Work instructions ▸ In the entries, find all lines that hold the word "label" and copy them.

==========

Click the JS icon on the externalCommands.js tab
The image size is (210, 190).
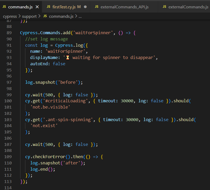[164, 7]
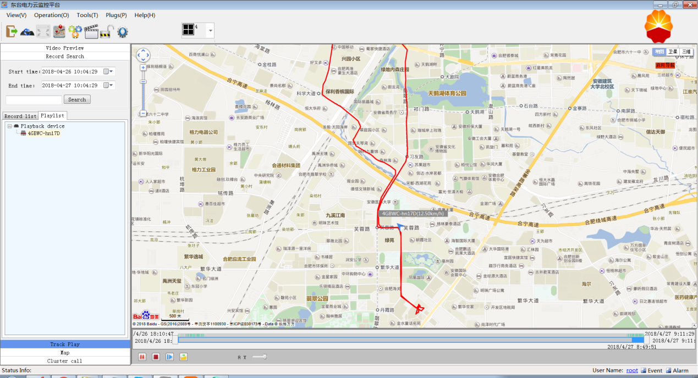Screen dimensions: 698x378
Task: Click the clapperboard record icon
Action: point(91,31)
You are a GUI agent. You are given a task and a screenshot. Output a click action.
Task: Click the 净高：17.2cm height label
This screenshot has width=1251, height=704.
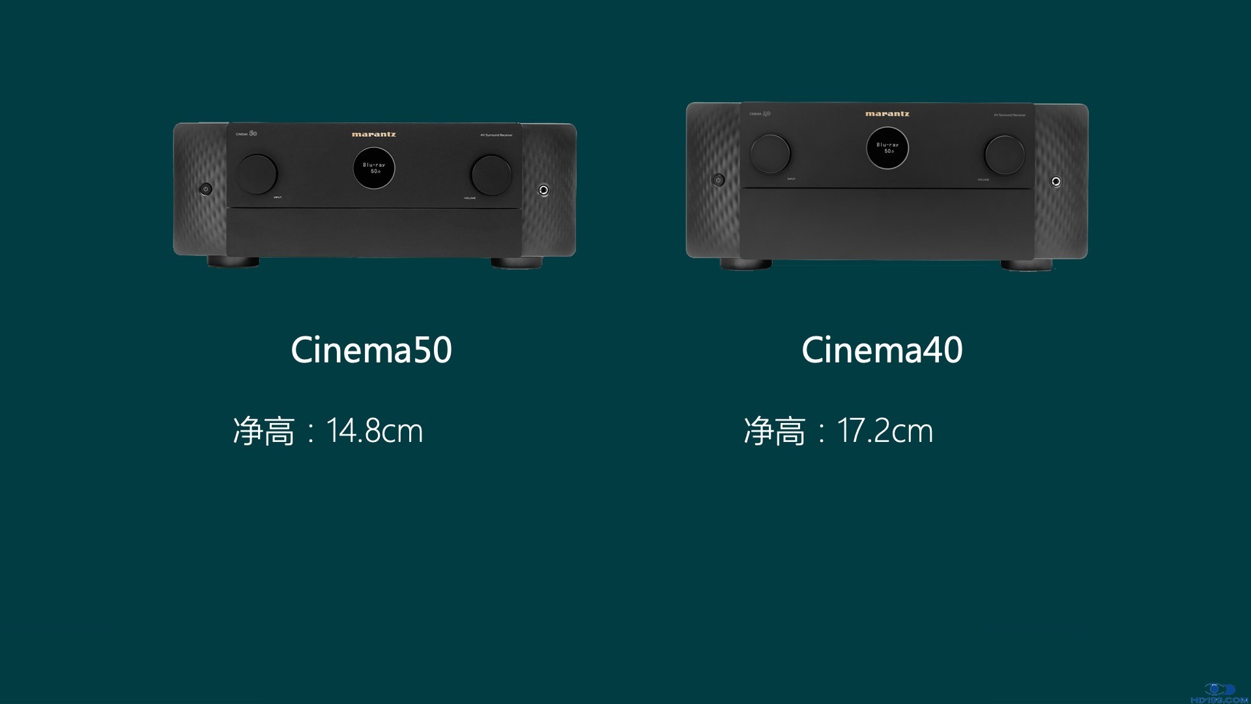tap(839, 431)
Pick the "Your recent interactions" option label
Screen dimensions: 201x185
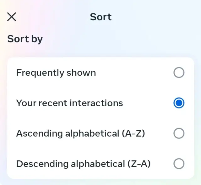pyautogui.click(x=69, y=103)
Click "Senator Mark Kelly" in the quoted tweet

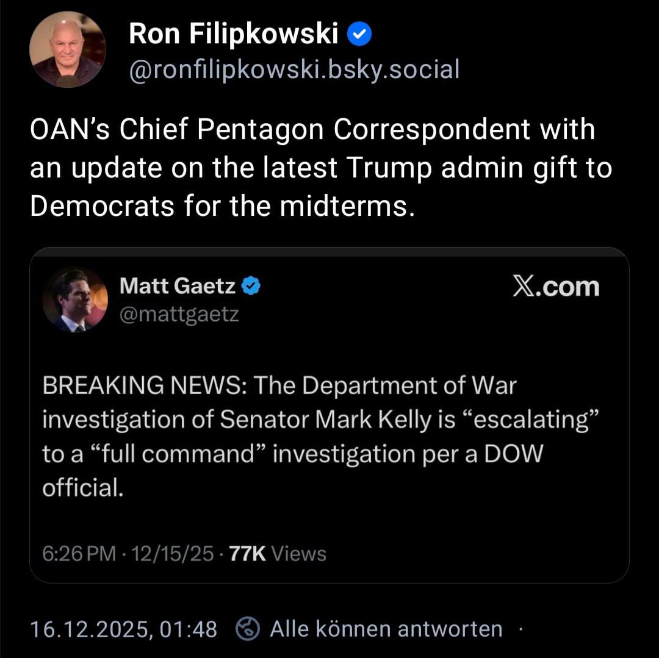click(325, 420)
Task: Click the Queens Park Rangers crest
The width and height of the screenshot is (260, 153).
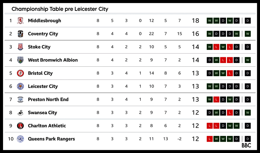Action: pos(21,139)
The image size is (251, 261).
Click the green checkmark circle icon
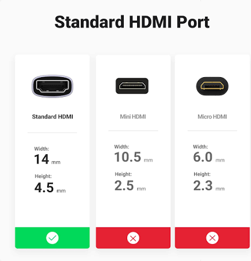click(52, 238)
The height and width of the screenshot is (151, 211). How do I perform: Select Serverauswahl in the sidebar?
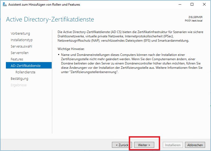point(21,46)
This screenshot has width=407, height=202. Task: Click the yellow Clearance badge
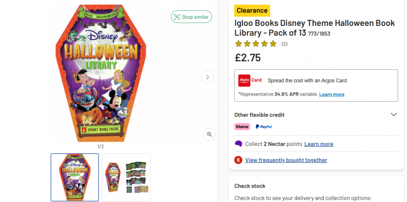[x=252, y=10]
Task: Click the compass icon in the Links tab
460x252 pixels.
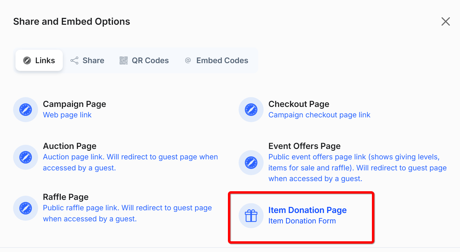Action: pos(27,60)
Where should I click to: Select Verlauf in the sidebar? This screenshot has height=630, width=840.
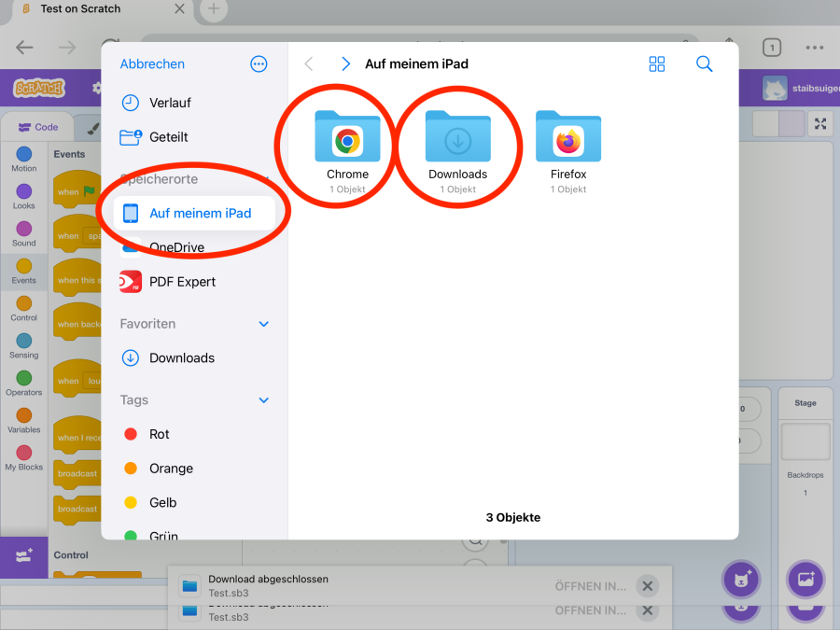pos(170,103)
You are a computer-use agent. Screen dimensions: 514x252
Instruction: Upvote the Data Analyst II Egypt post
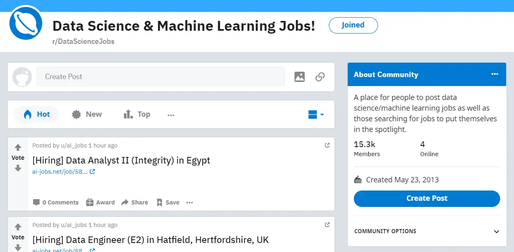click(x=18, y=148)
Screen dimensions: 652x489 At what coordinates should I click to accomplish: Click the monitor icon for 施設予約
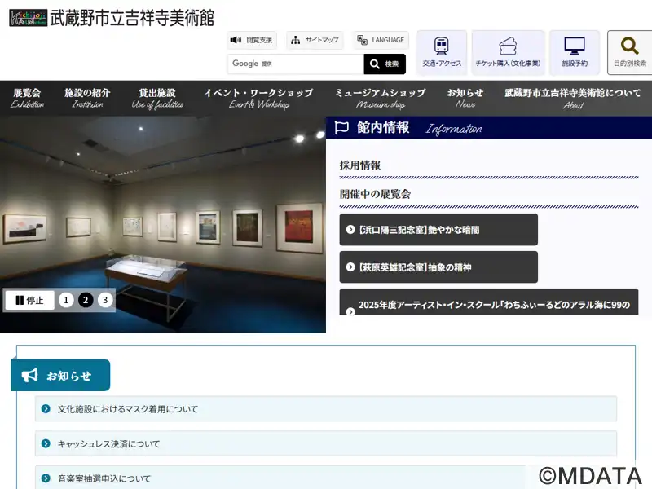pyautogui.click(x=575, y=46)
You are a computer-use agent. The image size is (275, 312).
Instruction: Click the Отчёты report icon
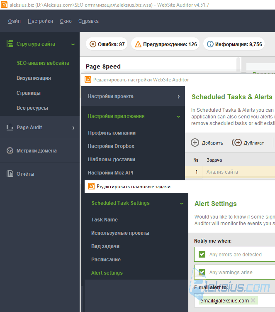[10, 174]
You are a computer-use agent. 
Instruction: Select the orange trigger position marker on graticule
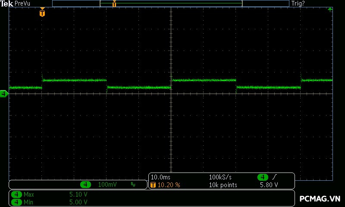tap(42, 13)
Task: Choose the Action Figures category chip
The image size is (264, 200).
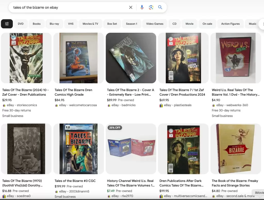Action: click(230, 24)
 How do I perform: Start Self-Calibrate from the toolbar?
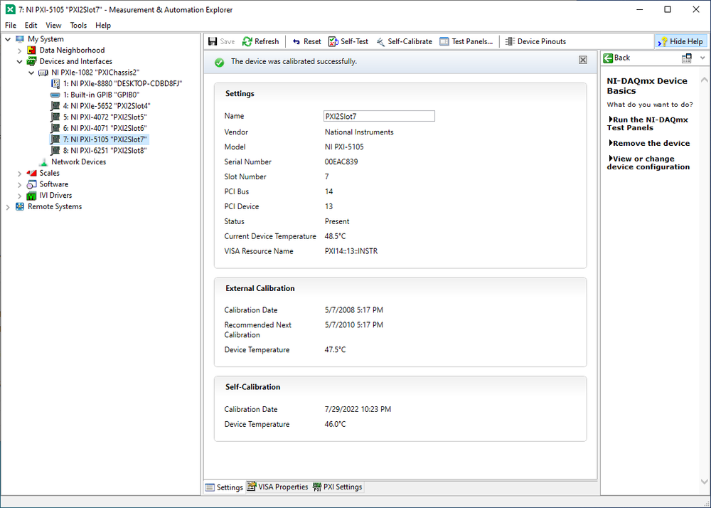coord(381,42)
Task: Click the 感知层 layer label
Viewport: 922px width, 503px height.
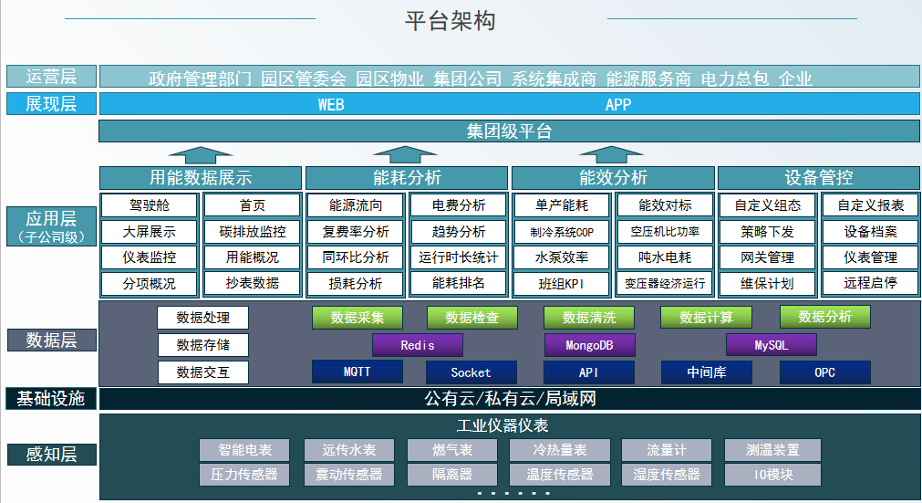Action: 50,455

==========

The answer ▸
Task: Click the 净高：17.2cm height label
Pick the "Your recent interactions" option label
Task: Click the 感知层 layer label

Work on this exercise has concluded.